To do:
1 - Please copy the BRAC article word for word, everything from "Before the next" down to "day be closed.".
2 - Continue the news article about preparing for the next BRAC, starting right after its final sentence.

Before the next BRAC
By Kenneth Fine
Published in News on February 28, 2010 8:12 AM
Cars pass through the main gate at Seymour Johnson Air Force Base Saturday afternoon. Local officials are looking ahead and preparing before the Base Realignment and Closure Commission returns to evaluate the base at some undetermined point in the future to do their best to be sure SJAFB does not make the next BRAC list.
The most formidable acronym in Wayne County still lingers in the minds of local leaders who know its return is inevitable. To them, BRAC means far more than Base Realignment and Closure Commission.
It represents their greatest fear: That Seymour Johnson Air Force Base could one day be closed.
So five years after a community learned that its economic pillar would be spared by the federal government, those closest to that process are looking ahead to the commission's return -- an event most expect to occur around 2015.
And they try to make sense of what was learned during the last round of base closures -- and just what needs to change locally before BRAC comes back.

Recorded information:
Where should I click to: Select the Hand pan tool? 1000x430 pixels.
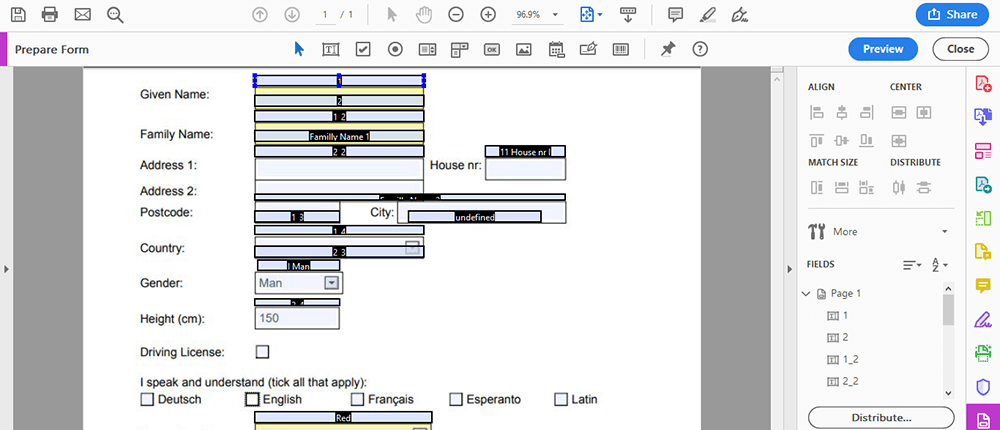(x=424, y=15)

Responses to the exercise:
1 -
Before the next BRAC
By Kenneth Fine
Published in News on February 28, 2010 8:12 AM
Cars pass through the main gate at Seymour Johnson Air Force Base Saturday afternoon. Local officials are looking ahead and preparing before the Base Realignment and Closure Commission returns to evaluate the base at some undetermined point in the future to do their best to be sure SJAFB does not make the next BRAC list.
The most formidable acronym in Wayne County still lingers in the minds of local leaders who know its return is inevitable. To them, BRAC means far more than Base Realignment and Closure Commission.
It represents their greatest fear: That Seymour Johnson Air Force Base could one day be closed.

2 -
Goldsboro Mayor and retired Air Force Lt. Col. Al King was among those heavily involved in a process he characterized as grueling and tough.
And while he acknowledges that many positive things came out of BRAC 2005 -- Seymour Johnson gained eight more KC-135R Stratotankers for its Reserve wing and an engine repair facility for its F-15E Strike Eagle fighter jet fleet and local leaders fostered relationships with military contacts in Washington -- he is still wary about speaking on the future of the installation as though its existence here a decade from now is a certainty.
"I think we have developed a tremendous reputation for base and community relations. It's one of the best in the country, if not the best, and that will serve us well," he said. "But we can't lighten up and say, 'OK we're there.' We have got to continue to ensure that we review everything that the BRAC committee is concerned about in our community."
Among those concerns was the issue of encroachment.
"We know that if we allow certain things to happen to Seymour Johnson, like, for example, encroaching the runway, they won't be able to train," King said. "That would be very critical, very serious. If we allow that air space to be encroached, you can kiss Seymour Johnson goodbye."
And if heavy development were allowed close to the installation, the consequences, he added, would be severe.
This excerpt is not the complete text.